Task goal: Tally the lines in the material below that contain the string "screenshot", treating case as significant, and give only the number.

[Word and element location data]
━━━━━━━━━━
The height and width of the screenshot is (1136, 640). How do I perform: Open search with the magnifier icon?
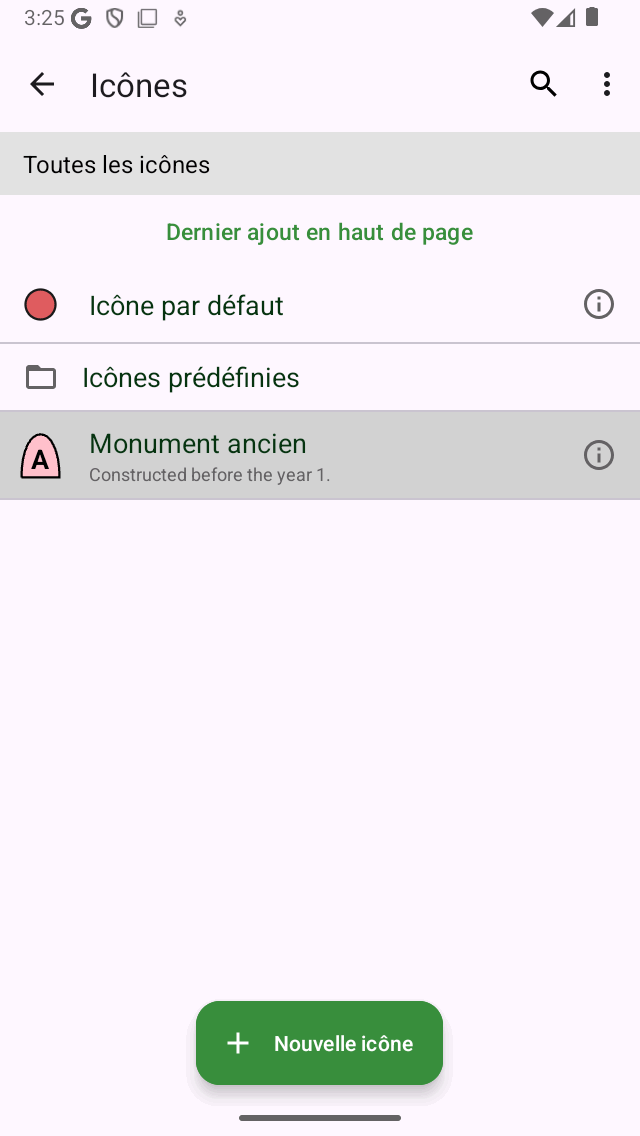pyautogui.click(x=543, y=85)
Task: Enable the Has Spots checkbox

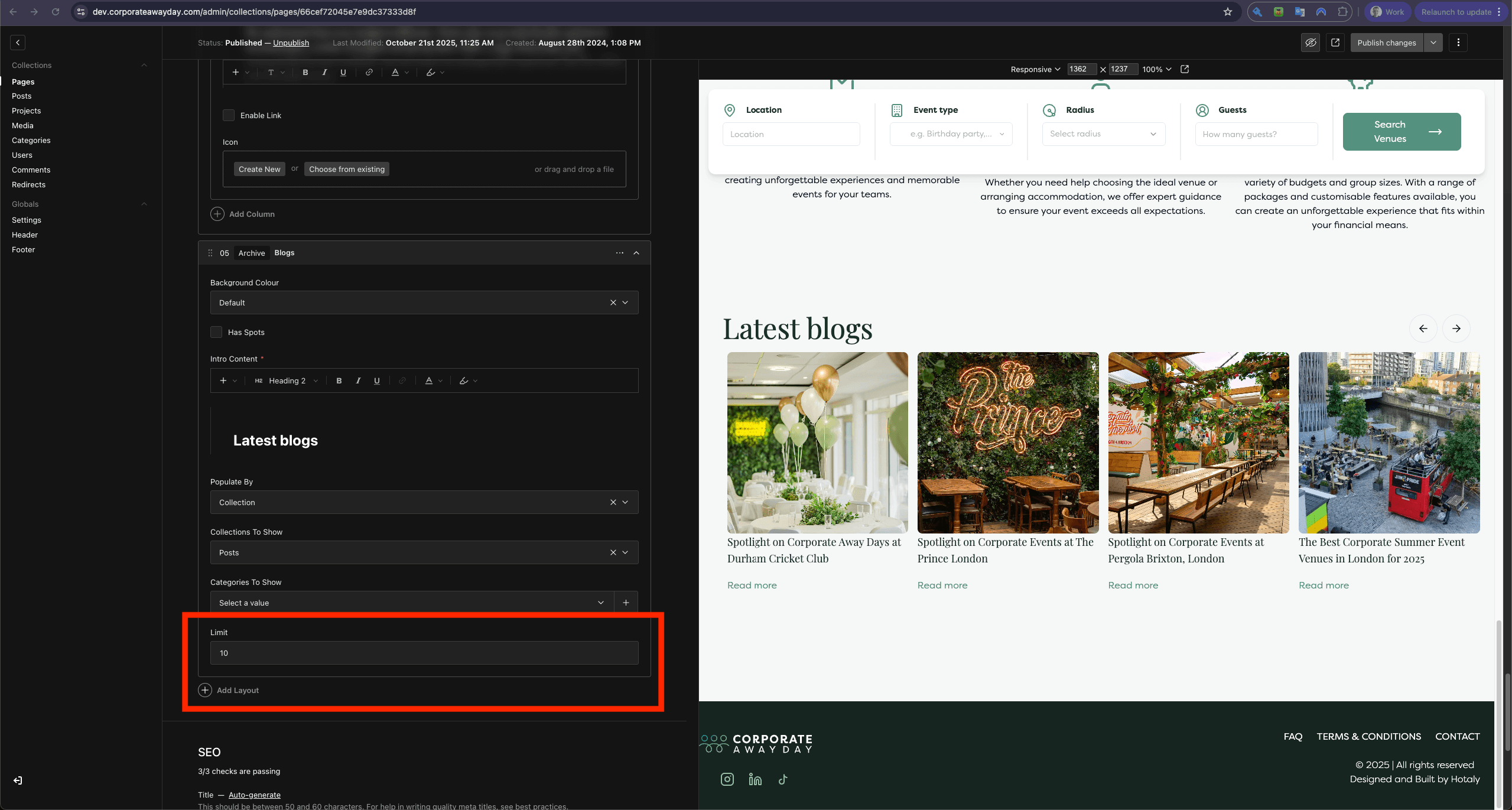Action: pos(216,332)
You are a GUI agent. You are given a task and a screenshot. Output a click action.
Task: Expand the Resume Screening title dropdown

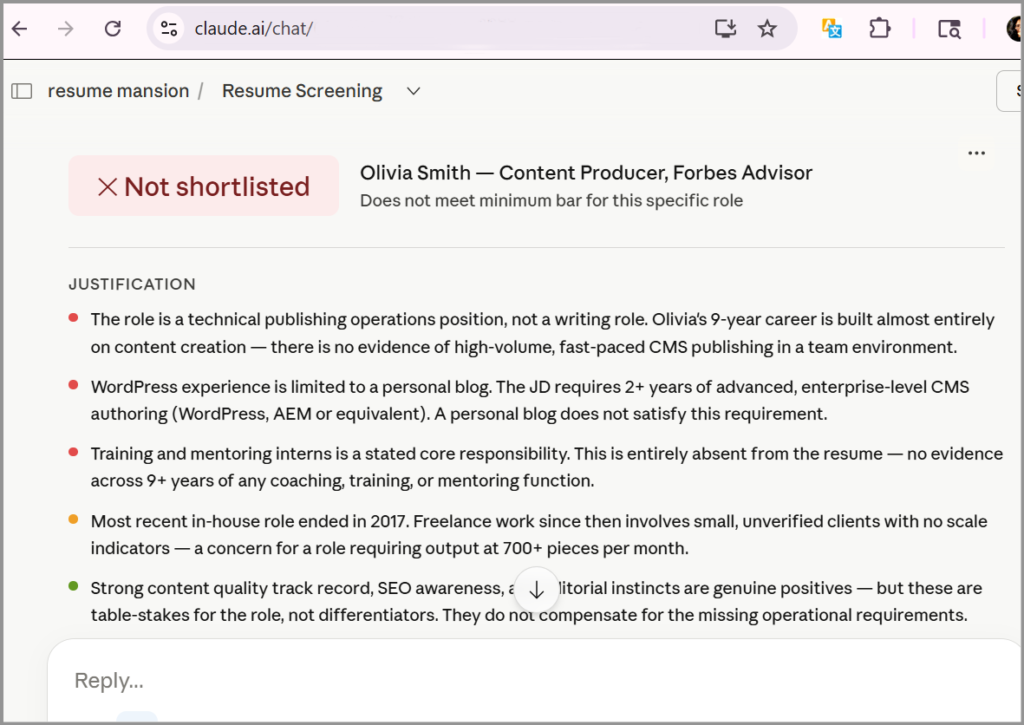coord(413,90)
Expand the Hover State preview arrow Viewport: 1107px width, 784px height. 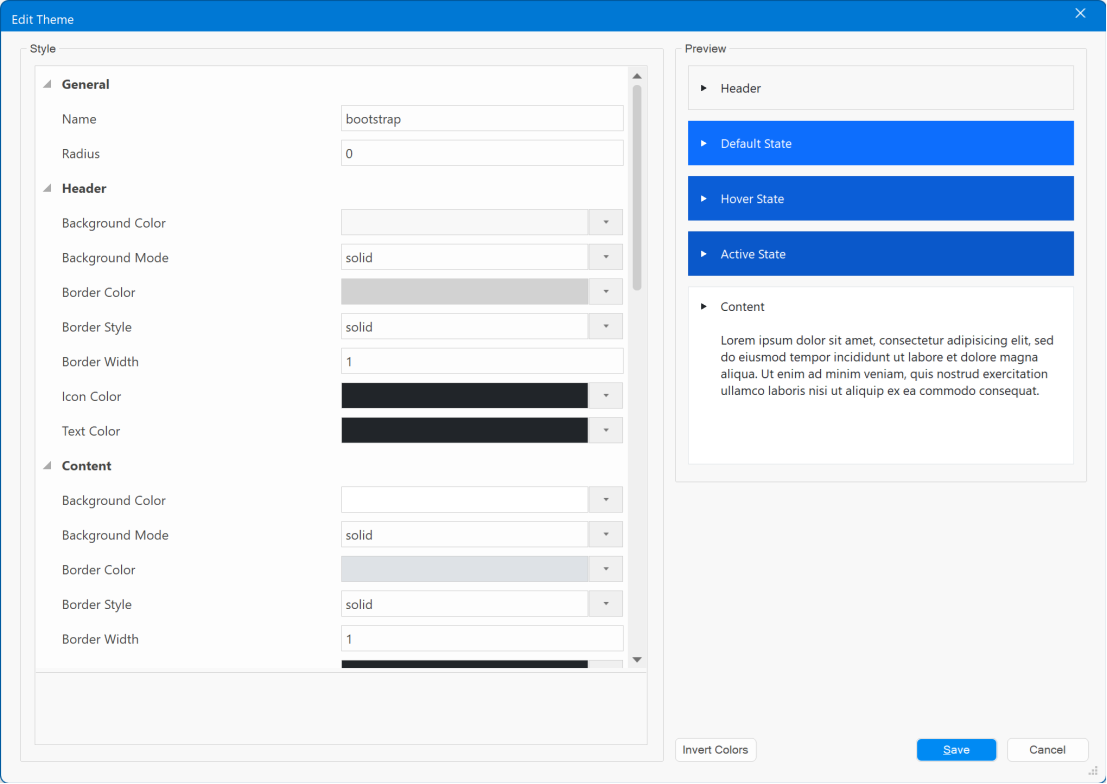click(x=704, y=198)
━━━━━━━━━━
Answer below: 2